DATA FOR PROCESSING:
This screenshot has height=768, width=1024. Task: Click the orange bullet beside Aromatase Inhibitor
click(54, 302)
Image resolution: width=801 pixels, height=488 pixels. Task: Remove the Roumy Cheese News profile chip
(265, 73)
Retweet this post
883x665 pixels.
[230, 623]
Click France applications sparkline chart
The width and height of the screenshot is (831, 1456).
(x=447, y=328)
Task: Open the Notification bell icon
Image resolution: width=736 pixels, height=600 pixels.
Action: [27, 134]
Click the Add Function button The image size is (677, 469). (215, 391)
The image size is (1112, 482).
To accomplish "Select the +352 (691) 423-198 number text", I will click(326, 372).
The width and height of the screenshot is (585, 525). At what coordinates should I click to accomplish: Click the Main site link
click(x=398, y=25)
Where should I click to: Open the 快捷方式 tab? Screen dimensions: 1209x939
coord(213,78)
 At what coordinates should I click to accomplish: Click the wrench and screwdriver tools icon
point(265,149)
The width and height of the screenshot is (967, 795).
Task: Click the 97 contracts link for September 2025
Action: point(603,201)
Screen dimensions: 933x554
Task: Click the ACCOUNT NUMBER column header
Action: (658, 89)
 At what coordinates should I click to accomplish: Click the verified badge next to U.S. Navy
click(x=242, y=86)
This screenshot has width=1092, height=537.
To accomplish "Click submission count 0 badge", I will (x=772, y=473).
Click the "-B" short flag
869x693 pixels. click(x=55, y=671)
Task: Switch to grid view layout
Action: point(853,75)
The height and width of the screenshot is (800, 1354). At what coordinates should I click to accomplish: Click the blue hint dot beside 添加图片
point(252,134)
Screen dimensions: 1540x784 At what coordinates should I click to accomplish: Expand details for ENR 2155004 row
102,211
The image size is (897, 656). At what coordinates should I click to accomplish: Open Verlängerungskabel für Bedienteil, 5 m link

WORK TO COMPLETE: Would you please copy each line of the listing that contains the word "size"?

TASK RESULT:
Click the Add Function button The image size is (677, 469). (215, 391)
The image size is (1112, 482).
The image size is (897, 656). At what coordinates should I click to accomplish: Open Verlängerungskabel für Bedienteil, 5 m link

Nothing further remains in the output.